--- Given information ---

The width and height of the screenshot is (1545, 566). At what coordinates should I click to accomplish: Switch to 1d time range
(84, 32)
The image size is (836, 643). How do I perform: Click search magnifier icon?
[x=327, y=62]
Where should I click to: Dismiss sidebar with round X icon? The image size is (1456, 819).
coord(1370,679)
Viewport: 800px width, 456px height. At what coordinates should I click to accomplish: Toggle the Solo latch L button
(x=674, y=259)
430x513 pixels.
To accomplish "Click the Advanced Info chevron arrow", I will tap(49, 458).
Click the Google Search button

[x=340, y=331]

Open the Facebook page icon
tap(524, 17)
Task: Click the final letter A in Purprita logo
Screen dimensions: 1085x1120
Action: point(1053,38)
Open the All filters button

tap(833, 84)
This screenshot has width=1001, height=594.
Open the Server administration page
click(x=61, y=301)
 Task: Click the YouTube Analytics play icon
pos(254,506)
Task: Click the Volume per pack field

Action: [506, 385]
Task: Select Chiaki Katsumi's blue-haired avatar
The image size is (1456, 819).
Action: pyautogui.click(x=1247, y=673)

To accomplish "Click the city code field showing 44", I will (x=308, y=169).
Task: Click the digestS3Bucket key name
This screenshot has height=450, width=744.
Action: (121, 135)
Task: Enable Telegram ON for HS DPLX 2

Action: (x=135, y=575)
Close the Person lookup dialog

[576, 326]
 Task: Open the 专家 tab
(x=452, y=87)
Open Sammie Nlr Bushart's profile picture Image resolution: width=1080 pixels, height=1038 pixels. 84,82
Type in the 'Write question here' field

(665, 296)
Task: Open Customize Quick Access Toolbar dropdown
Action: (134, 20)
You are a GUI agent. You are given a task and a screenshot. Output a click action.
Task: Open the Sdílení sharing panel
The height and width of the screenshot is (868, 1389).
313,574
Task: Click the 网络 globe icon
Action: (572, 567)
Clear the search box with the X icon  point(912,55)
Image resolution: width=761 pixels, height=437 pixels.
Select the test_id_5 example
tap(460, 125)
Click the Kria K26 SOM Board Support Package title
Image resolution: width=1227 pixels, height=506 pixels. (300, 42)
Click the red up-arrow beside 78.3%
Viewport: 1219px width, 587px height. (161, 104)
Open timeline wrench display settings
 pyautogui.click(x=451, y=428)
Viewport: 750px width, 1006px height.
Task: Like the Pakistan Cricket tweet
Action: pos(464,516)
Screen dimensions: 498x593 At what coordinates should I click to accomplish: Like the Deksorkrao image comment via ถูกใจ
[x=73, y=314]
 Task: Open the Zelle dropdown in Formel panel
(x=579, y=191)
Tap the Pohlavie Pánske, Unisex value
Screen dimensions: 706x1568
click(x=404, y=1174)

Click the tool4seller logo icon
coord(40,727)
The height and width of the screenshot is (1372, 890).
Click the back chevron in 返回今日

---

Exercise goal: Quote the records above exactly, from the first line through the line containing "This screenshot has width=1001, height=594.", and nothing more.

Written answer:
The width and height of the screenshot is (1545, 566). At what coordinates should I click to accomplish: Switch to 1d time range
(84, 32)
The image size is (836, 643). How do I perform: Click search magnifier icon?
[x=327, y=62]
Where should I click to: Dismiss sidebar with round X icon? The image size is (1456, 819).
coord(1370,679)
Viewport: 800px width, 456px height. At what coordinates should I click to accomplish: Toggle the Solo latch L button
(x=674, y=259)
430x513 pixels.
To accomplish "Click the Advanced Info chevron arrow", I will tap(49, 458).
Click the Google Search button

[x=340, y=331]

Open the Facebook page icon
tap(524, 17)
Task: Click the final letter A in Purprita logo
Screen dimensions: 1085x1120
Action: point(1053,38)
Open the All filters button

tap(833, 84)
This screenshot has width=1001, height=594.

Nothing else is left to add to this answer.